→ **Problem**
State the number of lines with "text" in the listing, leaving out everything else.
[[ Entries supplied open ]]
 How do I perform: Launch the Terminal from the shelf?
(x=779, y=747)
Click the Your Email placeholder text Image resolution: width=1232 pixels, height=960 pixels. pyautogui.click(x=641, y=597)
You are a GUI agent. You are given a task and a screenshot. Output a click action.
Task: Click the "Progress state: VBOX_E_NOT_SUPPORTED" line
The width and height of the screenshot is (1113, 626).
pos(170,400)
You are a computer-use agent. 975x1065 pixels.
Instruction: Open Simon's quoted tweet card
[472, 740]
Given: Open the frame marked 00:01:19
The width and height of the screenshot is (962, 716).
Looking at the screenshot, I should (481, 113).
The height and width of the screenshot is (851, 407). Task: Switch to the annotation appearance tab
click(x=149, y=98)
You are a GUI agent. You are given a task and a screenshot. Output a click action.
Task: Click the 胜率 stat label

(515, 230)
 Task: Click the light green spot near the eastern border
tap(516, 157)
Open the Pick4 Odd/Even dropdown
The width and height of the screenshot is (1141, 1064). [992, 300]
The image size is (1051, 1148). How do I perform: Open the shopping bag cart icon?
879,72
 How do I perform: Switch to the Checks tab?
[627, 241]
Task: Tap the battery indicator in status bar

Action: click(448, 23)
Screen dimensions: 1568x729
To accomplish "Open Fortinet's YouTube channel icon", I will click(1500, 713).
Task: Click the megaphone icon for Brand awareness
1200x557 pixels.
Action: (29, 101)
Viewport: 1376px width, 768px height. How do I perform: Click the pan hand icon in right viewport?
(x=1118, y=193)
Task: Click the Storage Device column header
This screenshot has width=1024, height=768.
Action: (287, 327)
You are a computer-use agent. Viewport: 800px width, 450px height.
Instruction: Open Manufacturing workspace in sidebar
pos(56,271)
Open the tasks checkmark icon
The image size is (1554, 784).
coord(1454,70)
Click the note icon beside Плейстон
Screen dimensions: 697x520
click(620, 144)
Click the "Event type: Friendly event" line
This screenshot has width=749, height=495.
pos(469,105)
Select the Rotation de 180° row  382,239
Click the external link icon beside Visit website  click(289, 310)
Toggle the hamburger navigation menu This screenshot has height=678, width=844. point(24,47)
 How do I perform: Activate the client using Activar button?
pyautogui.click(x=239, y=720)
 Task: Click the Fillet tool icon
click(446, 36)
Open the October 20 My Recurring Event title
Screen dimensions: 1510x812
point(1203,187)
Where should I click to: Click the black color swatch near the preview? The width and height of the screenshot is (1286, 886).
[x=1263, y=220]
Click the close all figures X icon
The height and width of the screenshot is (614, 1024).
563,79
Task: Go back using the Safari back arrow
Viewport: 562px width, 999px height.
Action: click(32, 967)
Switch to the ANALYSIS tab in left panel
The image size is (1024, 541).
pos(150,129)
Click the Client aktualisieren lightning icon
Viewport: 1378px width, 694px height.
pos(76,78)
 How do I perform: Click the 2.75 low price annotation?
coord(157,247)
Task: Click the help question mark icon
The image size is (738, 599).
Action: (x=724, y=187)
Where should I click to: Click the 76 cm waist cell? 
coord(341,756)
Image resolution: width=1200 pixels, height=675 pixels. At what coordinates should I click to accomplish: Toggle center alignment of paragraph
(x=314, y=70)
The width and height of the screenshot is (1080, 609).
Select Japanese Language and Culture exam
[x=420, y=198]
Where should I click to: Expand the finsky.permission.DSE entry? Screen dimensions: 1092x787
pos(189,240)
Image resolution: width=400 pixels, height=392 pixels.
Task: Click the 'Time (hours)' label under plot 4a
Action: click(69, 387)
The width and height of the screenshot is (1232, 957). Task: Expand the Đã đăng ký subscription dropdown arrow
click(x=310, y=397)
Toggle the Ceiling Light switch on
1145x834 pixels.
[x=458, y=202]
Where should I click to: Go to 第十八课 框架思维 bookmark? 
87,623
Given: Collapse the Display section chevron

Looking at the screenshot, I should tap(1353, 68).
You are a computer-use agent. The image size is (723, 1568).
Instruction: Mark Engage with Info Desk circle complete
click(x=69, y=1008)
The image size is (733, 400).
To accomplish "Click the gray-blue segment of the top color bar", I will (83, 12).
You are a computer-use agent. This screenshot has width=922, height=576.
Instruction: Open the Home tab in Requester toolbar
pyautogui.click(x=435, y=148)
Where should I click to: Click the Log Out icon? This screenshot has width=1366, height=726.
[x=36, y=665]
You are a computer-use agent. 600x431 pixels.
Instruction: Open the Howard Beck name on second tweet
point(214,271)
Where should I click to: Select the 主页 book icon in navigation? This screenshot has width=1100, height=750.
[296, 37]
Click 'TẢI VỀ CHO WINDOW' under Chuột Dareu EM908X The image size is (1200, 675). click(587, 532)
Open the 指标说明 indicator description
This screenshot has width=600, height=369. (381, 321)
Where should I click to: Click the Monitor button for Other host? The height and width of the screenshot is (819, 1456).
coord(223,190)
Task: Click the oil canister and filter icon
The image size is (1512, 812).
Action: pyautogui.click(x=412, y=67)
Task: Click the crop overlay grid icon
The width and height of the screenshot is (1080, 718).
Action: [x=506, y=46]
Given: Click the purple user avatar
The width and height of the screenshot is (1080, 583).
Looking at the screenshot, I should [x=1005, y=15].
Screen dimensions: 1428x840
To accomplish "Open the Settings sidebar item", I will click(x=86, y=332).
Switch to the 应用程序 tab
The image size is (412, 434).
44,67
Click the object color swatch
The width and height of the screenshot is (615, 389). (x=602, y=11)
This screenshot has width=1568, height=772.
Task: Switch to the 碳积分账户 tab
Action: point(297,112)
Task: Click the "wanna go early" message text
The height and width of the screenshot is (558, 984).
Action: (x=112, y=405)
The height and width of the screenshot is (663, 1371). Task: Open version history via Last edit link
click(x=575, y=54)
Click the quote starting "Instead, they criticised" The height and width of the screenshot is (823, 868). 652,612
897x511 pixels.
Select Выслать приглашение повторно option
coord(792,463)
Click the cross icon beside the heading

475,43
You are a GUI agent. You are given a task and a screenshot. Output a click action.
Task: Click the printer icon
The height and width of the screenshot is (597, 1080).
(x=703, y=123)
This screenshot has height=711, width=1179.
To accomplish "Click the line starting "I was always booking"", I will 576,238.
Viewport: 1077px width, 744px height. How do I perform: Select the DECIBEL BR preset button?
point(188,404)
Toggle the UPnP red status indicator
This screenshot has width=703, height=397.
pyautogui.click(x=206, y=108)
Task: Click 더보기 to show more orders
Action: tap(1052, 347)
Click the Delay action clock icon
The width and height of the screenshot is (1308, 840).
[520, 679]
[[ Entries supplied closed ]]
→ **Your solution**
2